**Task objective**.
When you reach the line containing "Viewport: 520px width, 463px height." in the entries below, begin reproducing lines exactly, and stop once the line containing "Given: Open the Home menu item options arrow" is done.

Stored data:
● ● ● ● ●

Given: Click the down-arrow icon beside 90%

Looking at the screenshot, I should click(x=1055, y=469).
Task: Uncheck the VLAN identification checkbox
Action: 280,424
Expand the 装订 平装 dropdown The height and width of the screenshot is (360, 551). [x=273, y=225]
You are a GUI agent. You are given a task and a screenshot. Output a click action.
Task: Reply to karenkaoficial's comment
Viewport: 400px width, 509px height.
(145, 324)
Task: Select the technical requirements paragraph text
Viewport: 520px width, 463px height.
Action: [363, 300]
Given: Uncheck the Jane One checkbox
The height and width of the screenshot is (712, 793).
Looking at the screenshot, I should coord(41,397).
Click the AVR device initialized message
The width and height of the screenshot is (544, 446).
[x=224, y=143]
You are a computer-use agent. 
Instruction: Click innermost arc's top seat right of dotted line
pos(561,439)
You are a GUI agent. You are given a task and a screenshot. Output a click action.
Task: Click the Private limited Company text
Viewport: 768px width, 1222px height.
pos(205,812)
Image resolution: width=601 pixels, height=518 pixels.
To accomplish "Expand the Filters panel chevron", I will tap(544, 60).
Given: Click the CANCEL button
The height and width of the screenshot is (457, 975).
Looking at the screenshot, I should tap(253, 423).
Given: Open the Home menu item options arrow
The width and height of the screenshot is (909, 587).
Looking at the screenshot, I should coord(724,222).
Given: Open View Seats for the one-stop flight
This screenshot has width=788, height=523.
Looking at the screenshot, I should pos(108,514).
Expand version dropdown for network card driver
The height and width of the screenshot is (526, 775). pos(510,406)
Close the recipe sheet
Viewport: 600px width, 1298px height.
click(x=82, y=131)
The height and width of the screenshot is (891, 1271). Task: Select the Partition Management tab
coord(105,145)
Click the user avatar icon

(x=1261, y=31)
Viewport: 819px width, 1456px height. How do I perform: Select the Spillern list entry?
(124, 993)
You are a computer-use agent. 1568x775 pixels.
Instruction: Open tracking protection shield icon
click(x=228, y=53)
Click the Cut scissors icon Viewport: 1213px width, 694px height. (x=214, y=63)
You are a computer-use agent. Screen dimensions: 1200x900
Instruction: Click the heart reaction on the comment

● ● ● ● ●

**Answer to the problem**.
Viewport: 520px width, 463px height.
Action: [363, 300]
Given: Uncheck the Jane One checkbox
The height and width of the screenshot is (712, 793).
Looking at the screenshot, I should coord(41,397).
Click the AVR device initialized message
The width and height of the screenshot is (544, 446).
[x=224, y=143]
You are a computer-use agent. 
Instruction: Click innermost arc's top seat right of dotted line
pos(561,439)
You are a GUI agent. You are given a task and a screenshot. Output a click action.
Task: Click the Private limited Company text
Viewport: 768px width, 1222px height.
pos(205,812)
Image resolution: width=601 pixels, height=518 pixels.
To accomplish "Expand the Filters panel chevron", I will tap(544, 60).
Given: Click the CANCEL button
The height and width of the screenshot is (457, 975).
Looking at the screenshot, I should tap(253, 423).
Given: Open the Home menu item options arrow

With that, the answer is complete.